### Excerpted text
>> start

They’re called the invisible children – a generation of young boys and girls in Uganda who were torn from their villages, sometimes forced to murder their own parents, brainwashed and used as pack animals and bullet fodder for the Lord’s Resistance Army of Joseph Kony.

When the Rev. Stan and Michelle Cardwell recently visited Uganda they were met by many children, some of whom served as child soldiers in an atrocious civil war. The young people they met taught them about hope, healing and promise of blessing.

Lazarus, who also calls himself Jo, lived amid these atrocities. It’s been about two years since he lived on the streets, eating out of garbage pits, after escaping Kony’s terrorist army; about a year since he let himself smile. This fall, if all goes according to plan, teenager Jo will join the Cardwell family in Bel Air, welcomed as a blessing from God.

The Rev. Stan Cardwell and his wife Michelle marvel at the whirlwind of events that have led them to try to become Jo’s legal guardians.

In early May, following what felt like nudges from God, they accompanied a friend’s team on a ministry trip to Uganda. The couple knew next to nothing about the civil war that had ravaged the east-African nation for 23 years. They had never heard of Joseph Kony, who Cardwell now describes as a witch doctor, political figure, manipulator, terrorist and abductor of children.

Kony, who led a campaign to establish a theocratic government in Uganda, is now in exile along the Congo-Sudanese Border. The United Nations estimates that his rebellion as leader of the Lord’s Army from 1987 to 2006 involved the abduction of an estimated 30,000 children, who made up 90 percent of the army and the displacement of more than 1.7 million Ugandans.

The atrocities these young people witnessed, and in some cases, committed are bound to scar the soul, Cardwell said. Just beginning to understand all they have lived through is daunting.

But the Cardwells have done so because of their understanding of faith.

“God doesn’t call us to love the whole world, that’s his job. But God does call us to love a slice of the world,” said Cardwell. “Uganda is our slice.”

Such love, he admits, can be overwhelming. “It’s risky,” he said. “But God doesn’t call us to love abstractly. God calls us simply to love, and love is messy.”

In Mbale and Kitgum, which at times resembled the Wild West, the Cardwells said, they spoke with the former child soldiers and discovered many of them had moved past sheer survival instincts and were now searching for some kind of love, trust and purpose.

In Mbale, “where my heart is,” said Michelle, they walked with the boys to church and worshipped with them. “They would teach us their music and some songs and dance and we would teach them ours. Our team would teach them from the Bible about love and the Father’s forgiveness, because a lot of them have a lot of guilt about what they were forced to do in the war, and they all still have nightmares every night.”

One day, Simon Peter, 17, approached Cardwell carrying a King James Version of the Bible. “I don’t understand this passage,” he told him. Cardwell, who had an easier to understand Today’s New International Version, suggested they trade Bibles.

>> end

### Source data
>> start

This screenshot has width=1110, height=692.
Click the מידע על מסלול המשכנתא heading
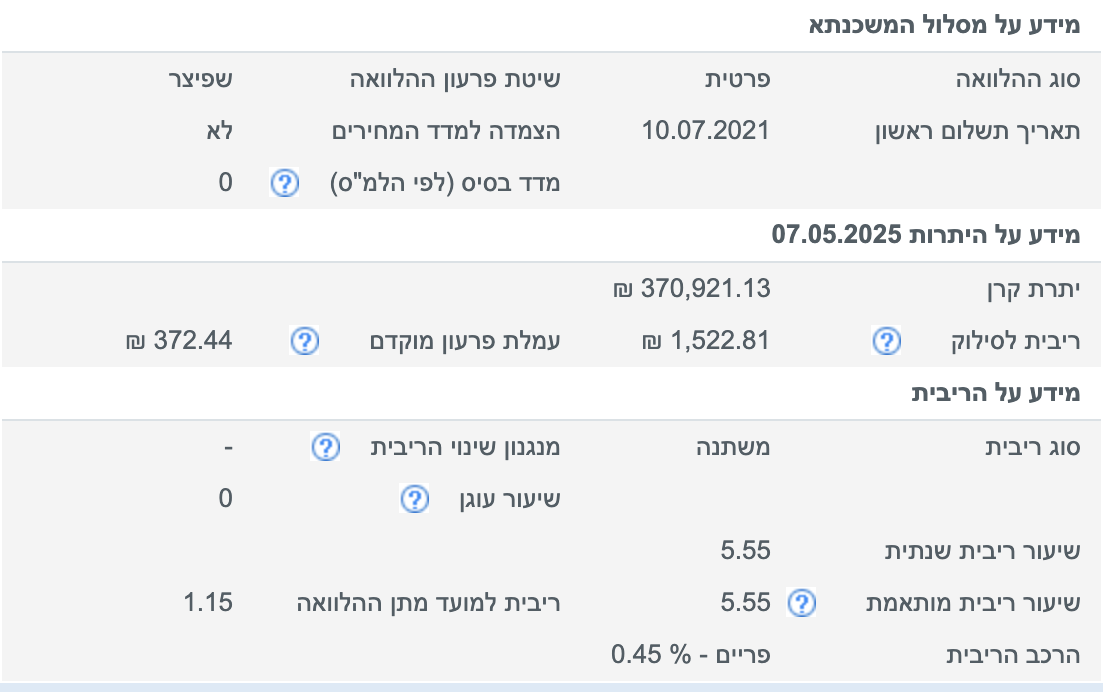pos(944,25)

>> end

### Requests
1. Summarize the article about the Cardwells' trip to Uganda in two sentences.
2. Copy the passage of the article about the Cardwells' trip to Uganda from "Kony, who led" to "1.7 million Ugandans.".
Rely only on the article about the Cardwells' trip to Uganda.

### Expected results
1. In early May, the Rev. Stan Cardwell and his wife Michelle went on a ministry trip to Uganda, where they met former child soldiers from Joseph Kony's Lord's Resistance Army, and they are now trying to become legal guardians of a teenager named Jo, who may join their family in Bel Air this fall. In Mbale, they worshipped with the boys, and their team taught from the Bible about love and forgiveness, which Stan Cardwell frames as loving Uganda as their "slice" of the world.

2.
Kony, who led a campaign to establish a theocratic government in Uganda, is now in exile along the Congo-Sudanese Border. The United Nations estimates that his rebellion as leader of the Lord’s Army from 1987 to 2006 involved the abduction of an estimated 30,000 children, who made up 90 percent of the army and the displacement of more than 1.7 million Ugandans.